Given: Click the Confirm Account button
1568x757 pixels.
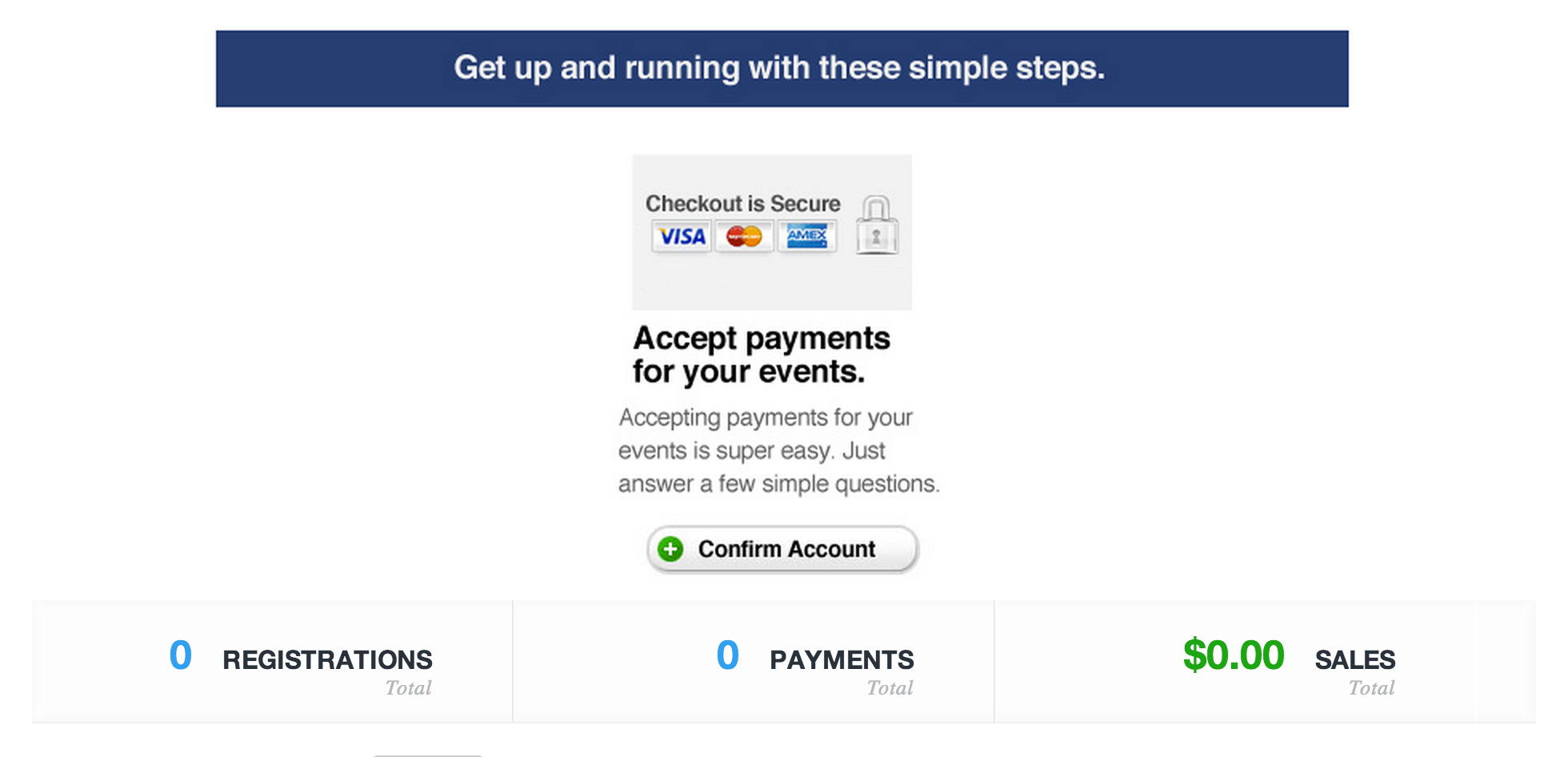Looking at the screenshot, I should (x=782, y=549).
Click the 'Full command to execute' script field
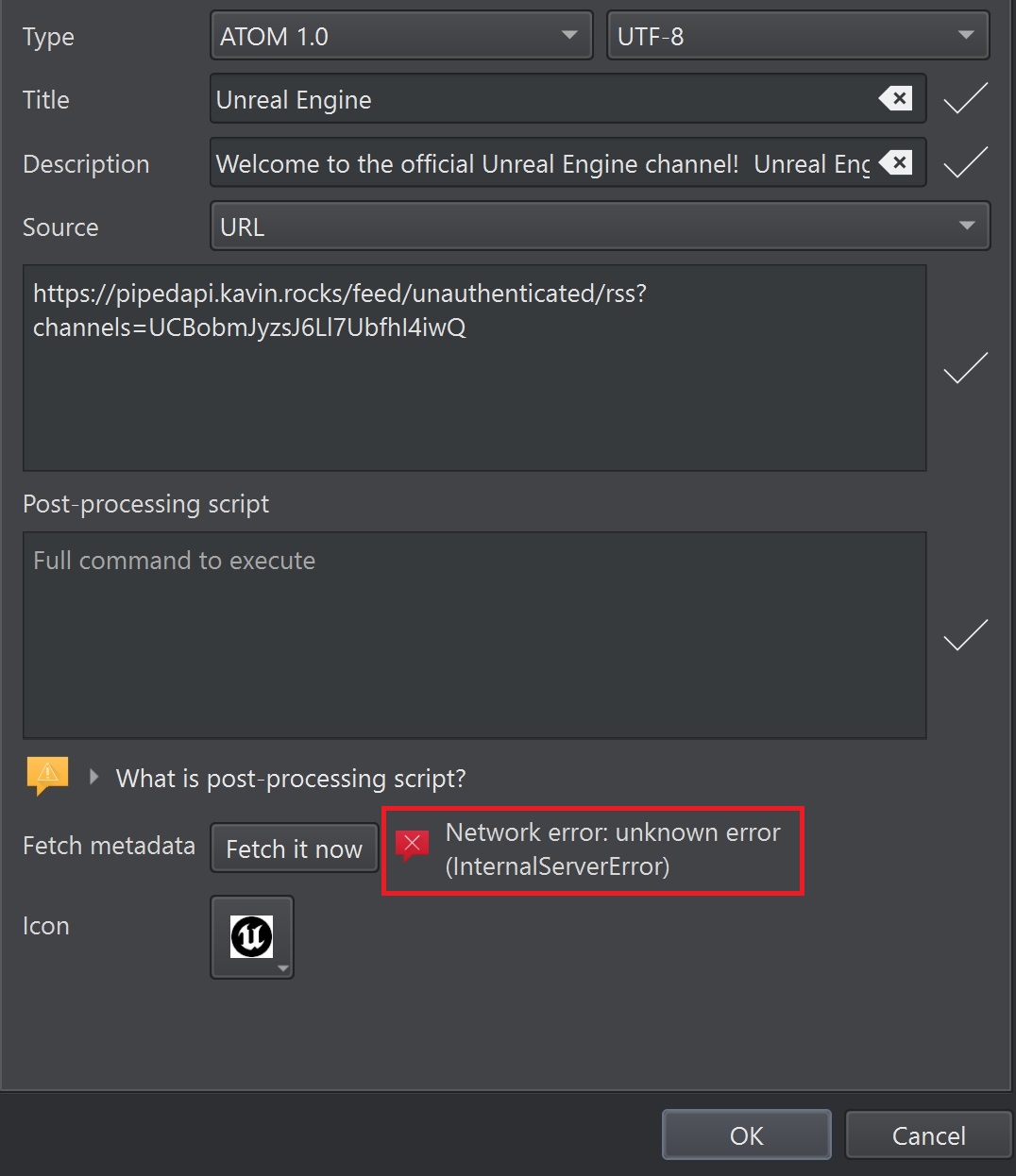 point(472,634)
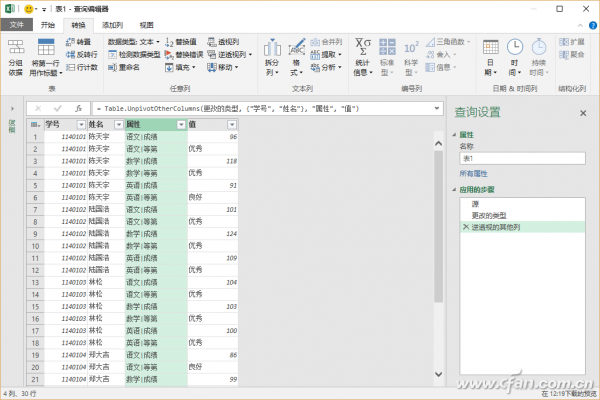Viewport: 600px width, 400px height.
Task: Click the 日期 (Date) calendar icon
Action: [x=489, y=50]
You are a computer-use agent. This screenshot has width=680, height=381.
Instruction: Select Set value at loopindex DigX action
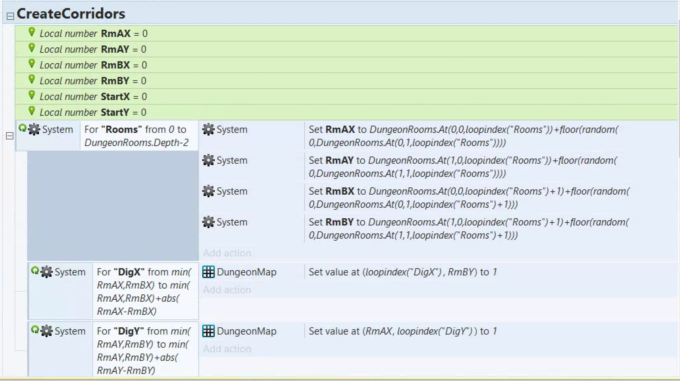pyautogui.click(x=402, y=272)
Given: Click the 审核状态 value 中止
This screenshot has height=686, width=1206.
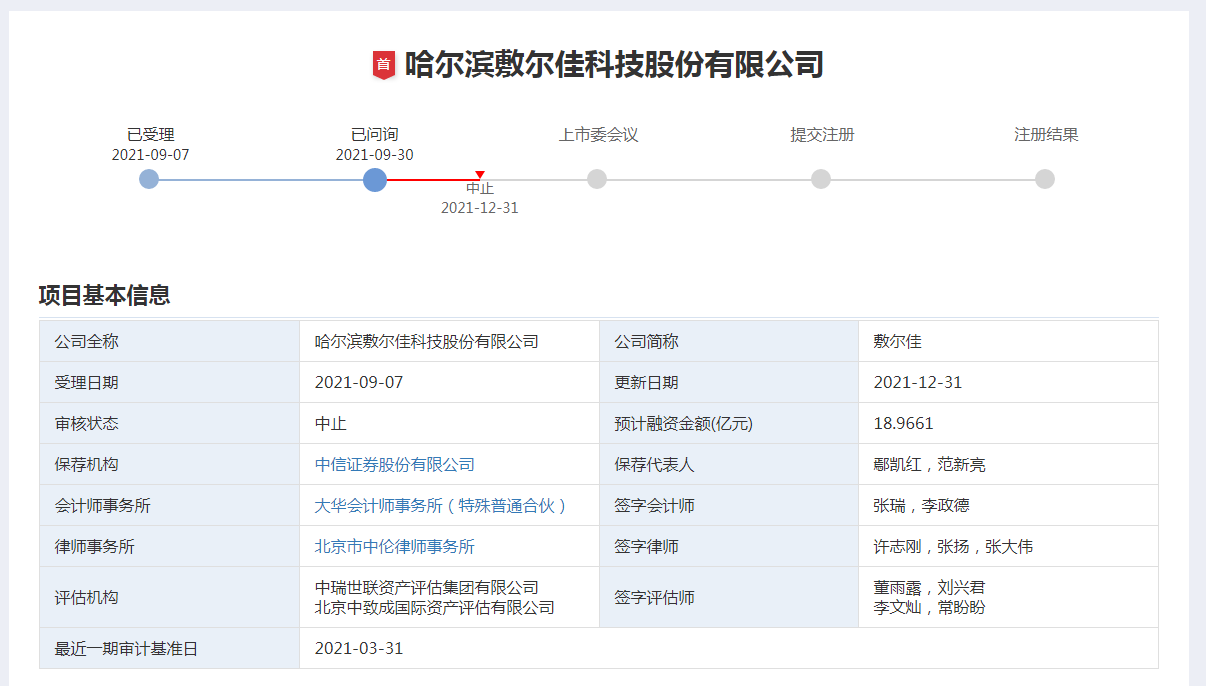Looking at the screenshot, I should pyautogui.click(x=330, y=424).
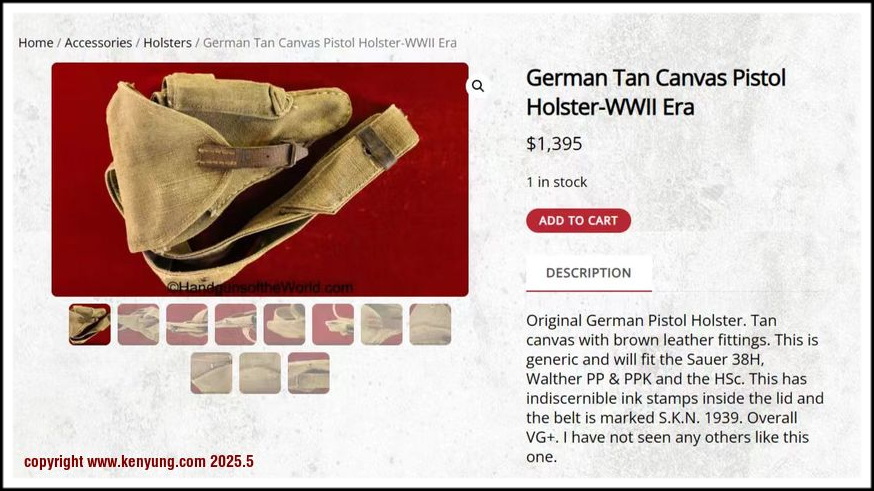
Task: Select the second gallery thumbnail
Action: [x=138, y=324]
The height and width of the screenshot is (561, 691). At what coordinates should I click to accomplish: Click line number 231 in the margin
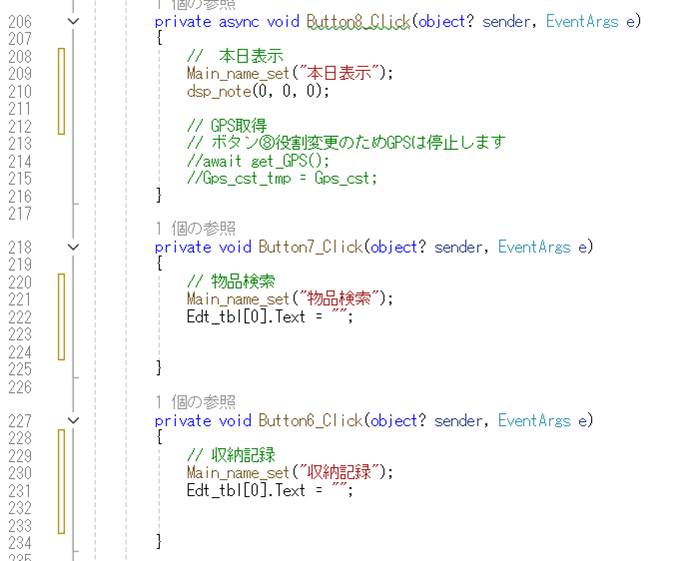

BRIEF
Lines in the records above that carry the word "Given" are to be located and copied.

EXPECTED ANSWER
Given: Click the Confirm Account button
Given: Click the 审核状态 value 中止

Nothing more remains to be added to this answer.